= Task requirements =
Quote every line from the top of the listing down to and including the line that contains "Given: Expand the user avatar menu chevron".

═══ Data provided ═══

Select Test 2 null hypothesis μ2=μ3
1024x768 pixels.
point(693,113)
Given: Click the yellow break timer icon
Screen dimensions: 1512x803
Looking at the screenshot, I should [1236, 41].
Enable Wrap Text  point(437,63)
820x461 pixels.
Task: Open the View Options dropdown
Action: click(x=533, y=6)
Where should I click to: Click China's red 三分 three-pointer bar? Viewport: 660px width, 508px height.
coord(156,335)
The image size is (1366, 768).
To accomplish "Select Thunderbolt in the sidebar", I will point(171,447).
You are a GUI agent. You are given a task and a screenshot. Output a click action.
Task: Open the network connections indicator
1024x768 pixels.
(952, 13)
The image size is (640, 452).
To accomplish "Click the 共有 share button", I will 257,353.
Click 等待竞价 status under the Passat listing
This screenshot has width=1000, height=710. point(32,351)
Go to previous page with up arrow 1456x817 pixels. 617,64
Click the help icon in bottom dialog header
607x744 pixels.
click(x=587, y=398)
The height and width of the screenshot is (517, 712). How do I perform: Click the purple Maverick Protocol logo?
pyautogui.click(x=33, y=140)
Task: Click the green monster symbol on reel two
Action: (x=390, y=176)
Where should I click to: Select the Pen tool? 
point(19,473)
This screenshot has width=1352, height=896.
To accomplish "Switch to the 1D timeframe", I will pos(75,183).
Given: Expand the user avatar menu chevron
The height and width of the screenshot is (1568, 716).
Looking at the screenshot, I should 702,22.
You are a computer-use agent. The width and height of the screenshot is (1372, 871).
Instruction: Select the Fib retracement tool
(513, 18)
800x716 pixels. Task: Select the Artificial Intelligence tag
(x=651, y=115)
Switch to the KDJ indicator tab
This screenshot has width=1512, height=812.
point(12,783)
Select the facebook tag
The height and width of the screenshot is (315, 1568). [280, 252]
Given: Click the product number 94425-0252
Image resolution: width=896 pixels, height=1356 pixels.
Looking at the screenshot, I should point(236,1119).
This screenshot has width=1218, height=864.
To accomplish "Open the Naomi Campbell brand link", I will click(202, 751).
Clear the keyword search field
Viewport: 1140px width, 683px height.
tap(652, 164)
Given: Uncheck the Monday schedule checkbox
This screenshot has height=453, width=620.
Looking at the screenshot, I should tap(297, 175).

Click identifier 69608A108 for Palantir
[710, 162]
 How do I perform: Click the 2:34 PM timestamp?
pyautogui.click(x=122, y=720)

═══

= Exercise output =
Select Test 2 null hypothesis μ2=μ3
1024x768 pixels.
point(693,113)
Given: Click the yellow break timer icon
Screen dimensions: 1512x803
Looking at the screenshot, I should [1236, 41].
Enable Wrap Text  point(437,63)
820x461 pixels.
Task: Open the View Options dropdown
Action: click(x=533, y=6)
Where should I click to: Click China's red 三分 three-pointer bar? Viewport: 660px width, 508px height.
coord(156,335)
The image size is (1366, 768).
To accomplish "Select Thunderbolt in the sidebar", I will point(171,447).
You are a GUI agent. You are given a task and a screenshot. Output a click action.
Task: Open the network connections indicator
1024x768 pixels.
(952, 13)
The image size is (640, 452).
To accomplish "Click the 共有 share button", I will 257,353.
Click 等待竞价 status under the Passat listing
This screenshot has width=1000, height=710. point(32,351)
Go to previous page with up arrow 1456x817 pixels. 617,64
Click the help icon in bottom dialog header
607x744 pixels.
click(x=587, y=398)
The height and width of the screenshot is (517, 712). How do I perform: Click the purple Maverick Protocol logo?
pyautogui.click(x=33, y=140)
Task: Click the green monster symbol on reel two
Action: (x=390, y=176)
Where should I click to: Select the Pen tool? 
point(19,473)
This screenshot has width=1352, height=896.
To accomplish "Switch to the 1D timeframe", I will pos(75,183).
Given: Expand the user avatar menu chevron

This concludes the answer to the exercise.